The manipulations under /import/bind cause the dentry for
/etc to get the DCACHE_MOUNTED flag set, even though nothing
is mounted on /etc. This causes nfsd to call
nfsd_cross_mnt() even though there is no mountpoint. So an
upcall to mountd for "/etc" is performed.
The 'crossmnt' flag on the export of / causes mountd to
report that /etc is exported as it is a descendant of /. It
assumes the kernel wouldn't ask about something that wasn't
a mountpoint. The filehandle returned identifies the
filesystem and the inode number of /etc.
When this filehandle is presented to rpc.mountd, via
"nfsd.fh", the inode cannot be found associated with any
name in /etc/exports, or with any mountpoint listed by
getmntent().

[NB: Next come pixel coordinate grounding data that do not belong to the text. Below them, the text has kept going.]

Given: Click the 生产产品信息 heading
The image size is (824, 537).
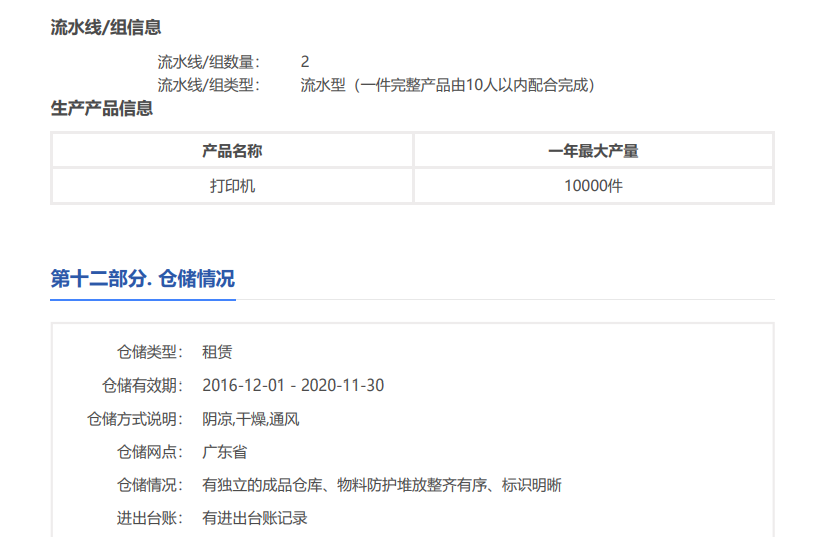Looking at the screenshot, I should (102, 109).
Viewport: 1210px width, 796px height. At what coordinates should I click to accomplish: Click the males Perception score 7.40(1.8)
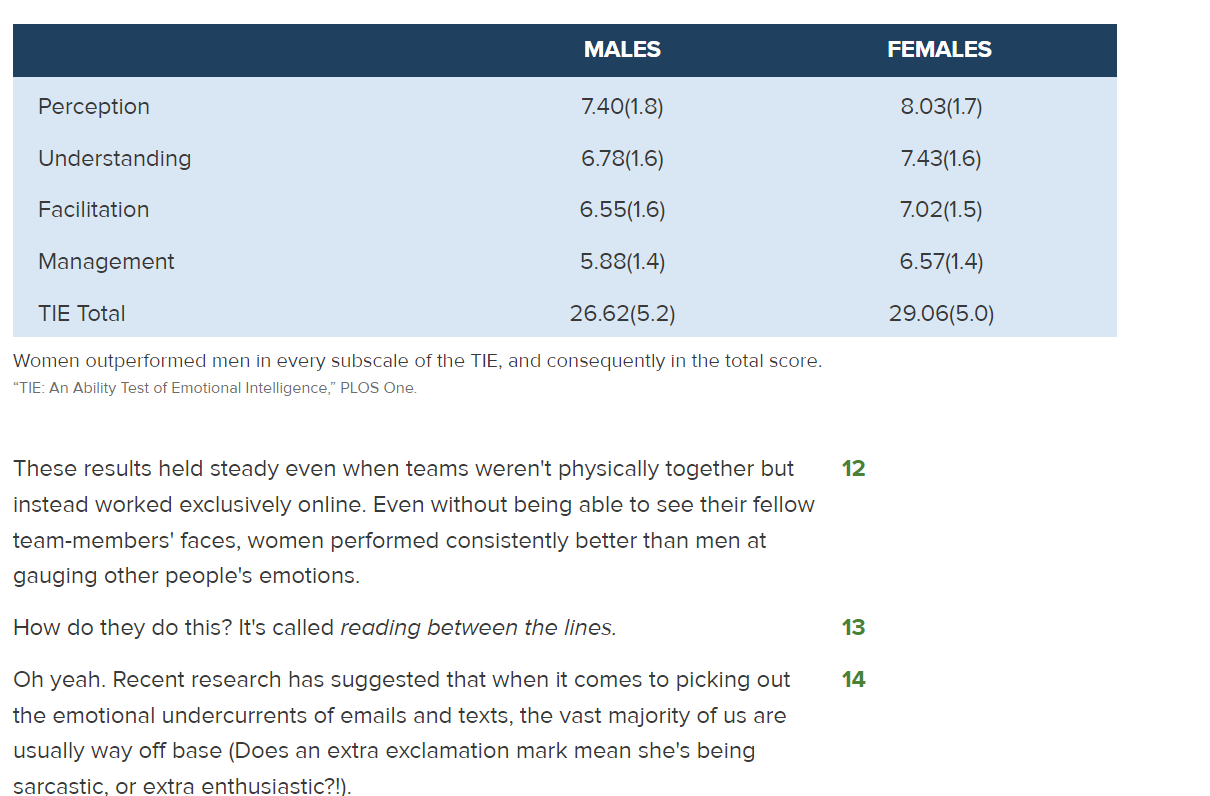pos(622,107)
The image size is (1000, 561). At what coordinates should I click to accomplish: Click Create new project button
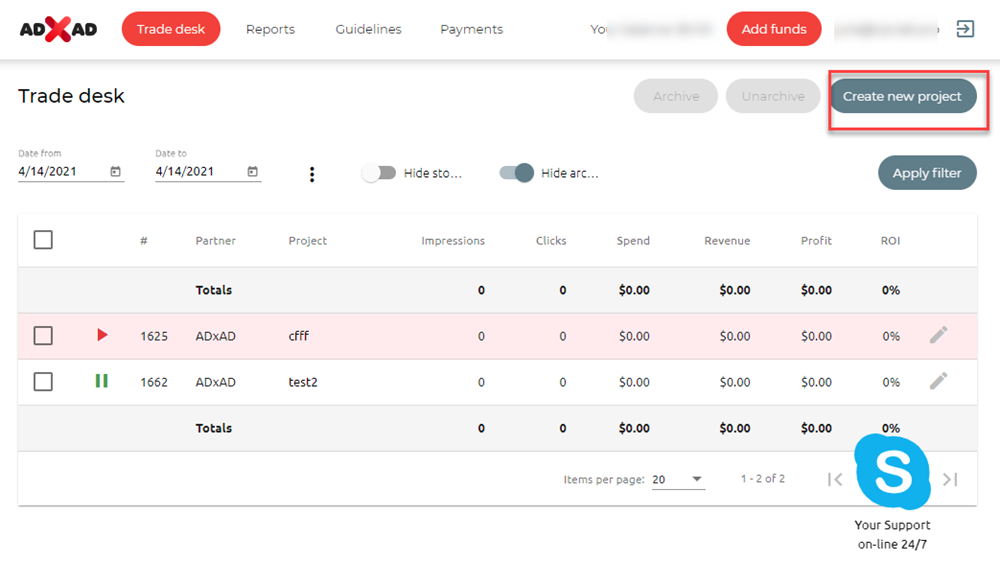902,97
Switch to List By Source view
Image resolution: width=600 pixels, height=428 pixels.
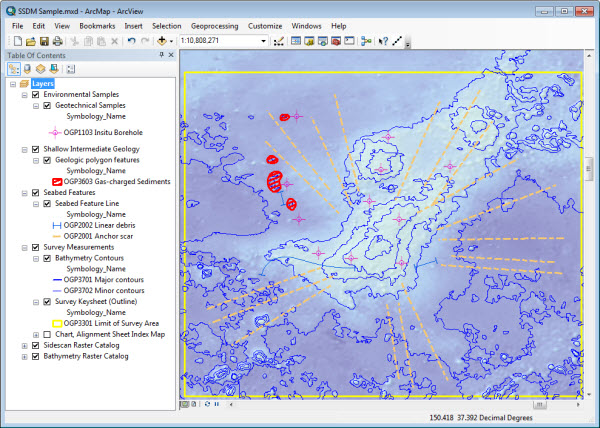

So rpc.mountd says the filehandle doesn't
exist. Hence ESTALE.
This is fixed by teaching nfsd not to trust DCACHE_MOUNTED
too much. It is just a hint, not a guarantee.
Change nfsd_mountpoint() to return '1' for a certain mountpoint,
'2' for a possible mountpoint, and 0 otherwise.
Then change nfsd_crossmnt() to check if follow_down()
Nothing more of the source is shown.